**TEKS PILIHAN:**
Fasya UIN Gusdur Gelar Seminar Penggunaan AI di Lembaga Peradilan Agama

Fasya UIN Gusdur Gelar Seminar Penggunaan AI di Lembaga Peradilan Agama

SEMINAR - Fasya UIN Gus Dur menggelar Seminar Nasional tengan penggunaan AI di Lembaga Peradilan Agama, Selasa (1/8/2023).-Wahyu Hidayat-

KOTA - Fakultas Syariah (Fasya) UIN K.H. Abdurrahman Wahid Pekalongan (UIN Gus Dur) menyelenggarakan Seminar Nasional bertajuk "Penggunaan Artificial Intelligence di Lembaga Peradilan Agama: Peluang dan Tantangan", bertempat di Hotel Dafam Pekalongan, Selasa (1/8/2023).

Seminar yang dilaksanakan secara hybrid dan disiarkan melalui streaming YouTube ini menghadirkan beberapa narasumber berkompeten di bidangnya. Di antaranya, Ketua Kamar Agama Mahkamah Agung Republik Indonesia Prof. Dr. Drs. H. Amran Suadi, S.H., M.Hum., M.M., dan Ketua Program Studi Manajemen Informatika STMIK Widya Pratama Pekalongan Much. Rifqi Maulana, M.Kom.

**INFORMASI YANG TERSEDIA:**

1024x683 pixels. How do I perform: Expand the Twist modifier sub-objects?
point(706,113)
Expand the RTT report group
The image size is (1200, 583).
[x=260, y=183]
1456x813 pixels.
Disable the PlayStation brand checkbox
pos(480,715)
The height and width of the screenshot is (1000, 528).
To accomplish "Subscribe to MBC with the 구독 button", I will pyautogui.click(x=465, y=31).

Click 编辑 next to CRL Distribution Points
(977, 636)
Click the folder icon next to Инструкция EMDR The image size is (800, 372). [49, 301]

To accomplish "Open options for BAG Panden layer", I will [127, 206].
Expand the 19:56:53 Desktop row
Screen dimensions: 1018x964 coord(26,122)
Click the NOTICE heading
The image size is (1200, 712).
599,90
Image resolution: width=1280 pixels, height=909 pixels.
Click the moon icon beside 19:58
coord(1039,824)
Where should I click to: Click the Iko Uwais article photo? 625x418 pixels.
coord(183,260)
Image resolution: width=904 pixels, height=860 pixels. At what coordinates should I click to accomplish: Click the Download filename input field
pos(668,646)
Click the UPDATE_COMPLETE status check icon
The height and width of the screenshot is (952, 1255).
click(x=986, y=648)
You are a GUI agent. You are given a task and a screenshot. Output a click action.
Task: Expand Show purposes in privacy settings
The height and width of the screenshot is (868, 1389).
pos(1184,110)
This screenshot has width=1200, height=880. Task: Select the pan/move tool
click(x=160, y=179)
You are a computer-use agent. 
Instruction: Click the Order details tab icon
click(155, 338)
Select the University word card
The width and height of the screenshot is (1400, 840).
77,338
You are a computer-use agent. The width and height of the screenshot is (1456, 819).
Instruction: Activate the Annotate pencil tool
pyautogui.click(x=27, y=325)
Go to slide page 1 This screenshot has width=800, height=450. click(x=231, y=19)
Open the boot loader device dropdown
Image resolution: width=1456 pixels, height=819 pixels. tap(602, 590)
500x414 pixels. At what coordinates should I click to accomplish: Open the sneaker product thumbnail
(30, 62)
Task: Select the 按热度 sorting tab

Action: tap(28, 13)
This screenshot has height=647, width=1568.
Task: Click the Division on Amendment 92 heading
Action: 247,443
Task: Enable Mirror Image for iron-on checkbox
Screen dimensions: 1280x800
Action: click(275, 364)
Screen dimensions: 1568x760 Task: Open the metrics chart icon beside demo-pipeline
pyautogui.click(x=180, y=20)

**PEKERJAAN YANG DIMINTA:** Menurut berita tentang seminar penggunaan AI di lembaga peradilan agama, di mana seminar nasional itu diselenggarakan? Catatan tersebut tidak diperlukan.

**JAWABAN YANG BENAR:** Di Hotel Dafam Pekalongan.